About this exercise :: Your output must match the records below character for character.

Dataset ::
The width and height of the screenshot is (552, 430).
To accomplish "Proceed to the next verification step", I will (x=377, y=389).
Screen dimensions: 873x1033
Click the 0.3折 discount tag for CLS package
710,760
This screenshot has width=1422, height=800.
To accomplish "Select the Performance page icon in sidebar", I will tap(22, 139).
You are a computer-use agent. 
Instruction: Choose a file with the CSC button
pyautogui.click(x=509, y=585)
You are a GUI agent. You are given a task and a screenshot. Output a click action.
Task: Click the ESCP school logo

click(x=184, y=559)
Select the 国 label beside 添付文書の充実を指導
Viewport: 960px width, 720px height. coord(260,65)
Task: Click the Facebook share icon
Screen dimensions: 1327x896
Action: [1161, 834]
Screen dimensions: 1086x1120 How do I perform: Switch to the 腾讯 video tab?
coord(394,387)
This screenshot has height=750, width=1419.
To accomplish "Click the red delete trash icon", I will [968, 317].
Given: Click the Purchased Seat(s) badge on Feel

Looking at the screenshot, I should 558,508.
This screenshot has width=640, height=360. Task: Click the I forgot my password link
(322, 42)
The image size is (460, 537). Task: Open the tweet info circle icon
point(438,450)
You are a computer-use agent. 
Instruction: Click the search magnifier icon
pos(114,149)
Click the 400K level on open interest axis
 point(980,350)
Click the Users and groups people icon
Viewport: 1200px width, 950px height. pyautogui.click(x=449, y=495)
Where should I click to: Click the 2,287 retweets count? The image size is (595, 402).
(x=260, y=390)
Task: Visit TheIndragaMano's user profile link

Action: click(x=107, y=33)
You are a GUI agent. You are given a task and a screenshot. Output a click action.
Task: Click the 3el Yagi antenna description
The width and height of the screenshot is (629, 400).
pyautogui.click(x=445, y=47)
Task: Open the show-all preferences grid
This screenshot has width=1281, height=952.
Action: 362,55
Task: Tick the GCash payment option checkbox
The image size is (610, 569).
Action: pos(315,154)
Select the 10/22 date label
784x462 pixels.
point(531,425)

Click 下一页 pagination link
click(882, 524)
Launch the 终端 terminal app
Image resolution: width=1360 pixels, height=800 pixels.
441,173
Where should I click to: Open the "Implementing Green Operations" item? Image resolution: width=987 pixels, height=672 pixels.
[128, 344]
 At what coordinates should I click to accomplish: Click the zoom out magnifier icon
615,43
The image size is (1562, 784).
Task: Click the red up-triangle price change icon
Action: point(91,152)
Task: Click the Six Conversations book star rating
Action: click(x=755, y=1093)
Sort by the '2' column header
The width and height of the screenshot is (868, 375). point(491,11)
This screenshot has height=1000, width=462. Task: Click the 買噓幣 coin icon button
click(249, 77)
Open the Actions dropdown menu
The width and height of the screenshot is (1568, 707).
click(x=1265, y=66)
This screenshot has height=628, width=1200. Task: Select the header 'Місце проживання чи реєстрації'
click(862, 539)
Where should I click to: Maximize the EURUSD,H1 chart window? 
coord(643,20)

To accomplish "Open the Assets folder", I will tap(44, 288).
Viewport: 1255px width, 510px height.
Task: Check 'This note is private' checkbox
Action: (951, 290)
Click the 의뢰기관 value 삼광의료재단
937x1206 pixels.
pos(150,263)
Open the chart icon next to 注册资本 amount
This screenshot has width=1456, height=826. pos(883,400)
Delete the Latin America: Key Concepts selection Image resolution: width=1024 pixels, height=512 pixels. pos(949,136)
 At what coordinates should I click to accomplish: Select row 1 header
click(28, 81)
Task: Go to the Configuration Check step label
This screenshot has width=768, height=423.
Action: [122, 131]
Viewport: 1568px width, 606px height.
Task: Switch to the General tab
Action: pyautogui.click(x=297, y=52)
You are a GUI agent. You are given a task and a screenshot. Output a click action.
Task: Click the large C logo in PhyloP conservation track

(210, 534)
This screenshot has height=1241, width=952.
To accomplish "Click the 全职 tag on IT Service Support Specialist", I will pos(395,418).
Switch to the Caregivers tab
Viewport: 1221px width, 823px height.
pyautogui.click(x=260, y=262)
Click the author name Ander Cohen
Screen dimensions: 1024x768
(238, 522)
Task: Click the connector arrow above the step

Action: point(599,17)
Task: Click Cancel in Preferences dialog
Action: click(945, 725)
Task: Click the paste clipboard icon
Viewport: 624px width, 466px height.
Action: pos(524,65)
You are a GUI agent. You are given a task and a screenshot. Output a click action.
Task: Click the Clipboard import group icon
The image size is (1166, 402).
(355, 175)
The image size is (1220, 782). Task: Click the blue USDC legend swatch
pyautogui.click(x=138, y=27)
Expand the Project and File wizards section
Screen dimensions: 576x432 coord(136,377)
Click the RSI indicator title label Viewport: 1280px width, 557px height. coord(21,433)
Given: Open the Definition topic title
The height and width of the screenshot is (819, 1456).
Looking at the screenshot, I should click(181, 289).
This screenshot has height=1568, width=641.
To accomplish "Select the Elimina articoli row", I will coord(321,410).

Solution below ::
The width and height of the screenshot is (552, 430).
To accomplish "Proceed to the next verification step", I will (x=377, y=389).
Screen dimensions: 873x1033
Click the 0.3折 discount tag for CLS package
710,760
This screenshot has width=1422, height=800.
To accomplish "Select the Performance page icon in sidebar", I will tap(22, 139).
You are a computer-use agent. 
Instruction: Choose a file with the CSC button
pyautogui.click(x=509, y=585)
You are a GUI agent. You are given a task and a screenshot. Output a click action.
Task: Click the ESCP school logo

click(x=184, y=559)
Select the 国 label beside 添付文書の充実を指導
Viewport: 960px width, 720px height. coord(260,65)
Task: Click the Facebook share icon
Screen dimensions: 1327x896
Action: [1161, 834]
Screen dimensions: 1086x1120 How do I perform: Switch to the 腾讯 video tab?
coord(394,387)
This screenshot has height=750, width=1419.
To accomplish "Click the red delete trash icon", I will [968, 317].
Given: Click the Purchased Seat(s) badge on Feel

Looking at the screenshot, I should 558,508.
This screenshot has width=640, height=360. Task: Click the I forgot my password link
(322, 42)
The image size is (460, 537). Task: Open the tweet info circle icon
point(438,450)
You are a computer-use agent. 
Instruction: Click the search magnifier icon
pos(114,149)
Click the 400K level on open interest axis
 point(980,350)
Click the Users and groups people icon
Viewport: 1200px width, 950px height. pyautogui.click(x=449, y=495)
Where should I click to: Click the 2,287 retweets count? The image size is (595, 402).
(x=260, y=390)
Task: Visit TheIndragaMano's user profile link

Action: click(x=107, y=33)
You are a GUI agent. You are given a task and a screenshot. Output a click action.
Task: Click the 3el Yagi antenna description
The width and height of the screenshot is (629, 400).
pyautogui.click(x=445, y=47)
Task: Open the show-all preferences grid
This screenshot has width=1281, height=952.
Action: 362,55
Task: Tick the GCash payment option checkbox
The image size is (610, 569).
Action: pos(315,154)
Select the 10/22 date label
784x462 pixels.
point(531,425)

Click 下一页 pagination link
click(882, 524)
Launch the 终端 terminal app
Image resolution: width=1360 pixels, height=800 pixels.
441,173
Where should I click to: Open the "Implementing Green Operations" item? Image resolution: width=987 pixels, height=672 pixels.
[128, 344]
 At what coordinates should I click to accomplish: Click the zoom out magnifier icon
615,43
The image size is (1562, 784).
Task: Click the red up-triangle price change icon
Action: point(91,152)
Task: Click the Six Conversations book star rating
Action: click(x=755, y=1093)
Sort by the '2' column header
The width and height of the screenshot is (868, 375). point(491,11)
This screenshot has height=1000, width=462. Task: Click the 買噓幣 coin icon button
click(249, 77)
Open the Actions dropdown menu
The width and height of the screenshot is (1568, 707).
click(x=1265, y=66)
This screenshot has height=628, width=1200. Task: Select the header 'Місце проживання чи реєстрації'
click(862, 539)
Where should I click to: Maximize the EURUSD,H1 chart window? 
coord(643,20)

To accomplish "Open the Assets folder", I will tap(44, 288).
Viewport: 1255px width, 510px height.
Task: Check 'This note is private' checkbox
Action: (951, 290)
Click the 의뢰기관 value 삼광의료재단
937x1206 pixels.
pos(150,263)
Open the chart icon next to 注册资本 amount
This screenshot has width=1456, height=826. pos(883,400)
Delete the Latin America: Key Concepts selection Image resolution: width=1024 pixels, height=512 pixels. pos(949,136)
 At what coordinates should I click to accomplish: Select row 1 header
click(28, 81)
Task: Go to the Configuration Check step label
This screenshot has width=768, height=423.
Action: [122, 131]
Viewport: 1568px width, 606px height.
Task: Switch to the General tab
Action: pyautogui.click(x=297, y=52)
You are a GUI agent. You are given a task and a screenshot. Output a click action.
Task: Click the large C logo in PhyloP conservation track

(210, 534)
This screenshot has height=1241, width=952.
To accomplish "Click the 全职 tag on IT Service Support Specialist", I will pos(395,418).
Switch to the Caregivers tab
Viewport: 1221px width, 823px height.
pyautogui.click(x=260, y=262)
Click the author name Ander Cohen
Screen dimensions: 1024x768
(238, 522)
Task: Click the connector arrow above the step

Action: point(599,17)
Task: Click Cancel in Preferences dialog
Action: click(945, 725)
Task: Click the paste clipboard icon
Viewport: 624px width, 466px height.
Action: pos(524,65)
You are a GUI agent. You are given a task and a screenshot. Output a click action.
Task: Click the Clipboard import group icon
The image size is (1166, 402).
(355, 175)
The image size is (1220, 782). Task: Click the blue USDC legend swatch
pyautogui.click(x=138, y=27)
Expand the Project and File wizards section
Screen dimensions: 576x432 coord(136,377)
Click the RSI indicator title label Viewport: 1280px width, 557px height. coord(21,433)
Given: Open the Definition topic title
The height and width of the screenshot is (819, 1456).
Looking at the screenshot, I should click(181, 289).
This screenshot has height=1568, width=641.
To accomplish "Select the Elimina articoli row", I will coord(321,410).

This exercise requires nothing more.